The airport, meanwhile, saw fixed base operators come and go, with as many as three at one time and today only one, along with a full-service maintenance facility. Three fuel farms sit on airport property, and airport revenues ride the ebb and tide that comes with a resort location.
Airpark users were charged either a 5 cents/gallon flowage fee — tracked by a method of coupon use — or one-half the regular tiedown rate of an airport-based aircraft. In 1985, the inevitable occurred: On-airport operators filed a complaint with FAA charging discrimination.
Recalls airport director John S. Kinney, "FAA took a look at the situation and said, yes, you have a discriminatory rate structure; fix it. That's what created the first go-round to come up with a regulatory document" for rates and charges.
"Each side could present compelling arguments," he continues. "In the Airpark, you're purchasing the land, and you need to pay the commercial tax rate ... and you need to put up the building. The folks on-airport say, Airpark tenants have the investment until the end of time and the ability to sell it and recoup their investment; meanwhile, we're trying to nurture and create a market on an airport where many (Airpark) tenants have their own fueling.
"So, how do you truly equalize the burden while at the same time recognizing the relationships created 20-25 years ago?"
Seeking a compromise
Two years ago, Scottsdale hired independent consultants, Airport Business
Solutions (ABS) and The Aviation Group, to find an answer. Comments ABS
president Michael Hodges, "It was a unique project from the standpoint
of the airport having to be careful to protect the interests of the airport
tenants which are its primary revenue source, while protecting the tenants
of the Airpark who are vital contributors to the community."
An ABS analysis showed that tenants of the Airpark accounted for 10-15 percent of airport utilization, yet were actually paying 3-5 percent of airport revenues.
Explains Hodges, "We initially started by looking at a pure cost recovery structure for the Airpark's pro rata share of airport and operating cost. We looked at putting in gates and charging access fees based on size of aircraft; that way, it was truly a user fee. One of the problems was that certain users, such as recreational, may go in and out of a gate four or five times a day; it got to be unreasonable versus a corporate jet."

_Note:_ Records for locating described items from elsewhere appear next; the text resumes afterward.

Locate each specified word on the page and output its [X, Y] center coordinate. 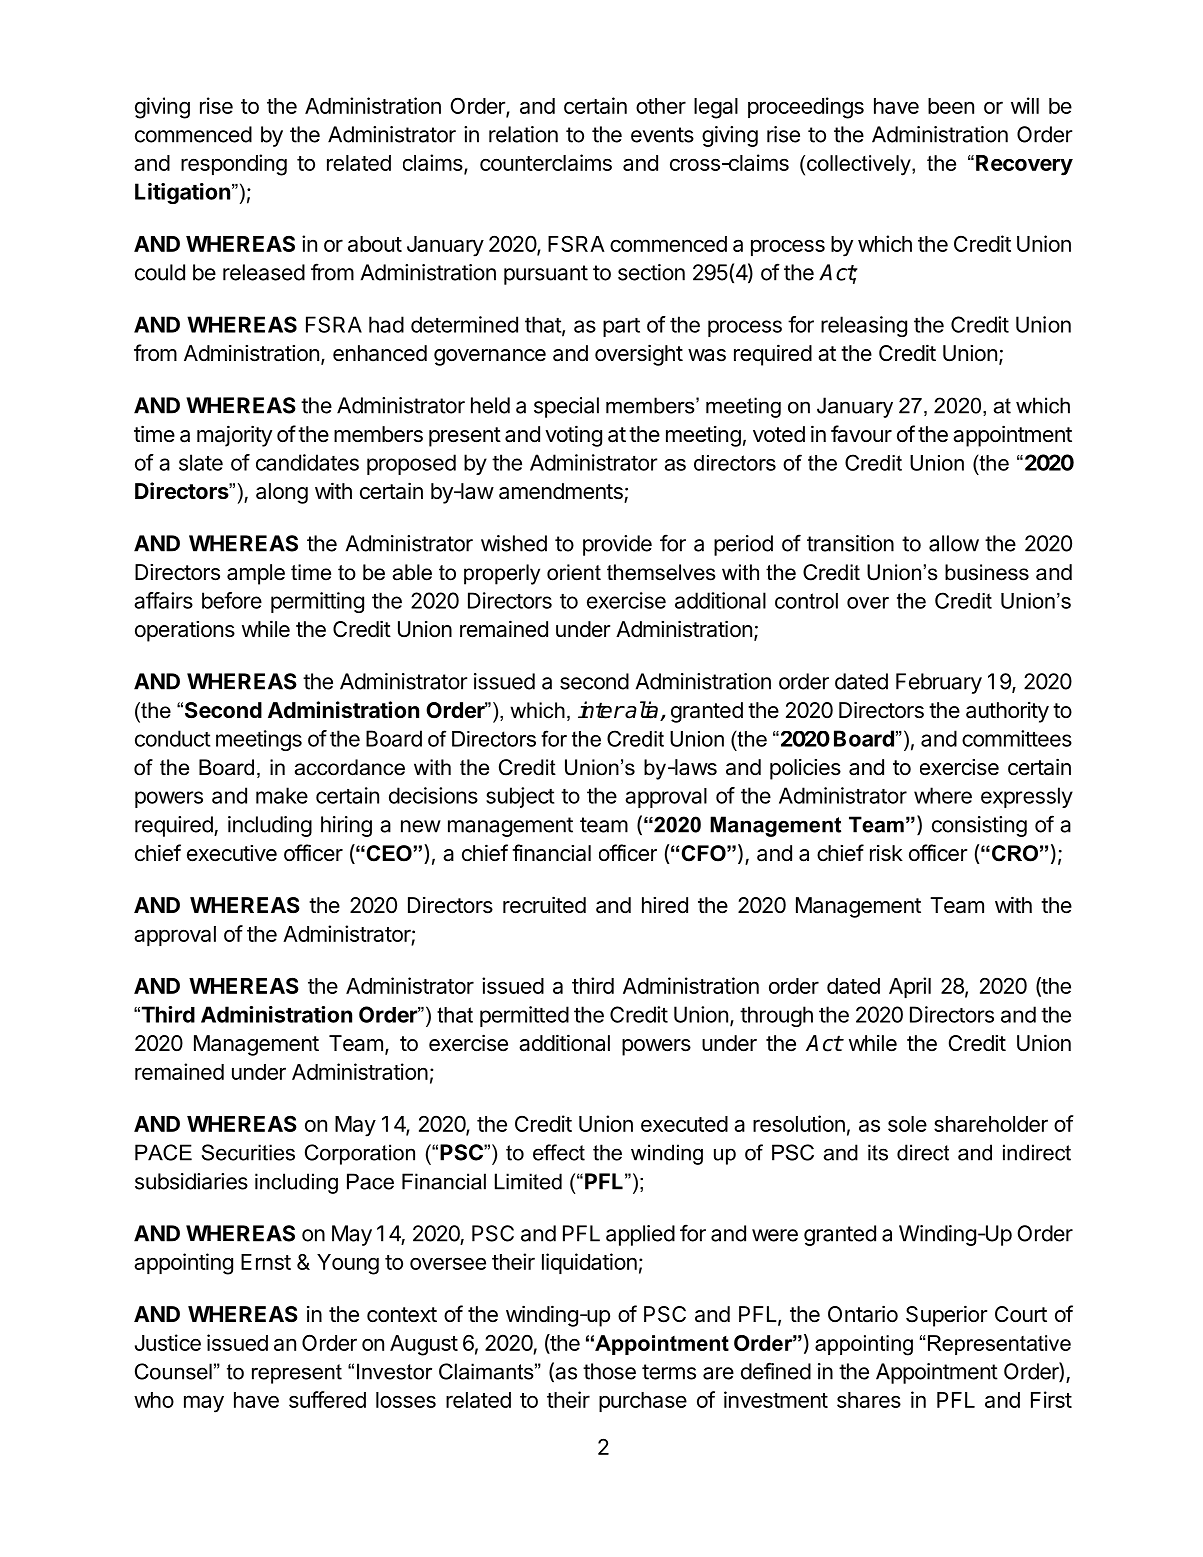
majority [234, 436]
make [282, 795]
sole [907, 1124]
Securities [248, 1152]
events [662, 135]
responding [234, 165]
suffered [327, 1399]
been [951, 106]
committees [1017, 738]
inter [601, 710]
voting [573, 436]
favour [861, 434]
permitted [524, 1016]
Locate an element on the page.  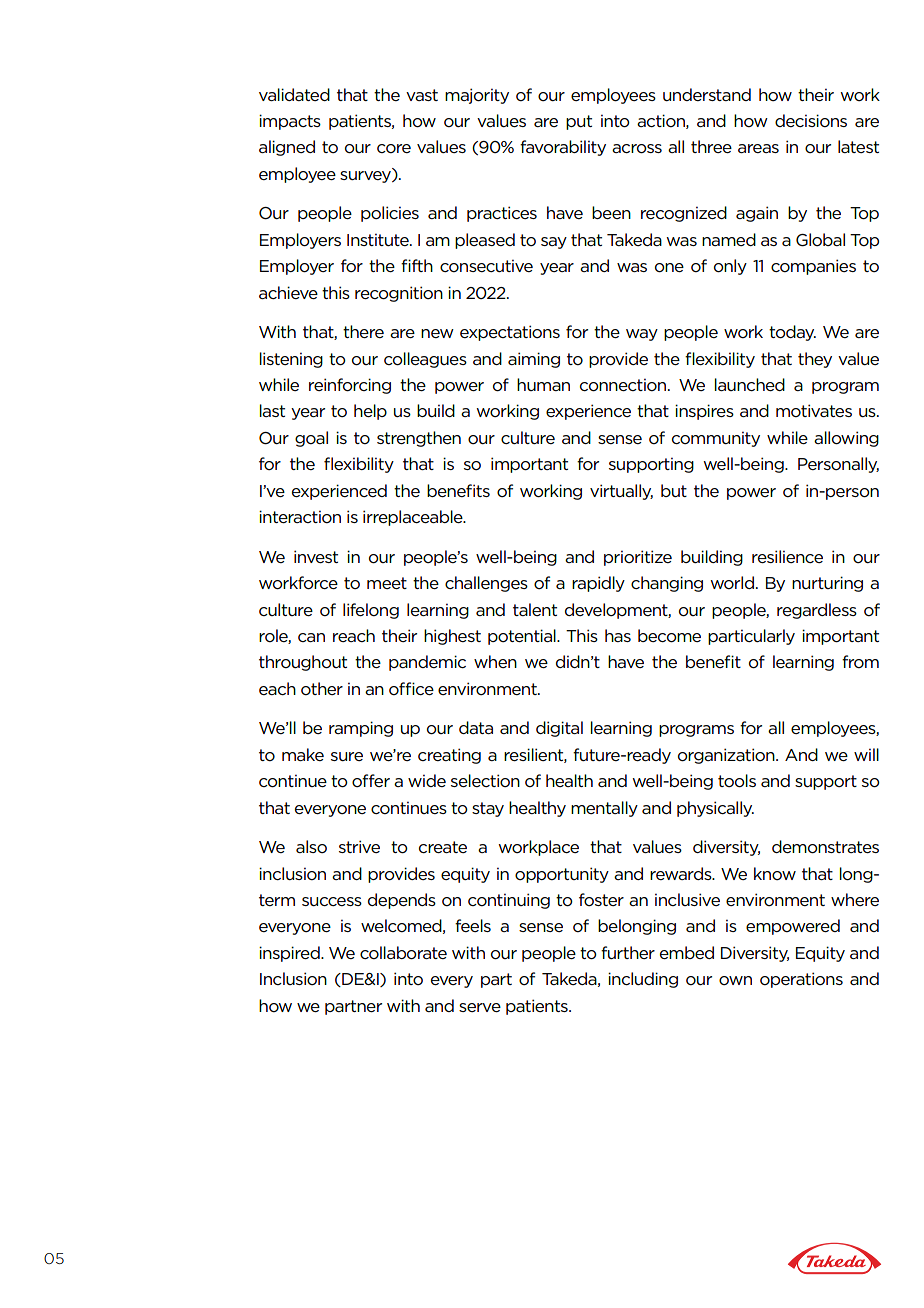
put is located at coordinates (579, 122).
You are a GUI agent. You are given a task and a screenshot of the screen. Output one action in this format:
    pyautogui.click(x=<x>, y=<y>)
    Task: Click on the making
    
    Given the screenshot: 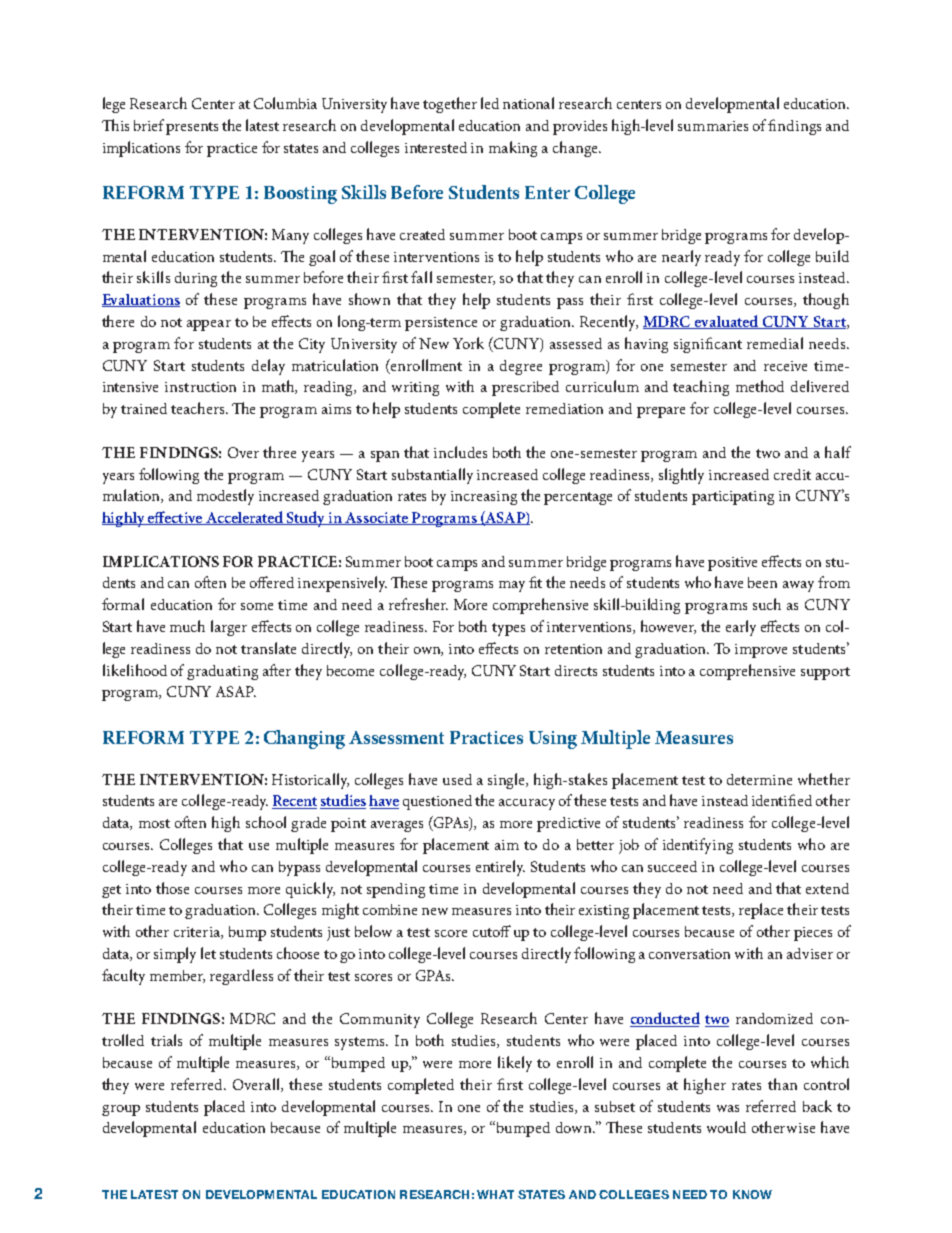 What is the action you would take?
    pyautogui.click(x=513, y=149)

Adds Kinney, "There was a huge sticker shock associated with that. The Airpark folks just swelled up in opposition and felt that they became a stepchild overnight."
Implementing a plan
During the recent two-year reexamination process, a full-time person was
hired, dedicated to collecting airport rates and charges, which Kinney
admits were not being fully accounted for under the previous coupon system.
"We've increased revenues in terms of collections, almost to the
point of paying for that individual's salary package alone. It's also
helped us with more of a community policing-type approach, because we
have someone consistently interfacing with the tenants at the Airpark.
The new rate structure, approved in December, should improve the revenue stream even further, he says. It calls for all fuel farm operators to pay an 8 cents/gallon flowage fee. In addition, Airpark tenants also pay one-half the normal tiedown fee. "If you're doing condominium hangaring or office complexes so that you have capacity beyond your immediate fleet, then you would also pay 5 percent of that revenue," explains Kinney.
Says Hodges, "It's much more equitable than the previous system, one that most people felt comfortable with. It's a recognition that the Airpark tenants provide a definite benefit to the city and to the airport; it couldn't be a pure cost recovery system."
Regarding FAA's role, says Kinney, "They didn't have any direct guidance other than, ’control it at the gate.' They also felt that land-use measures were the best control."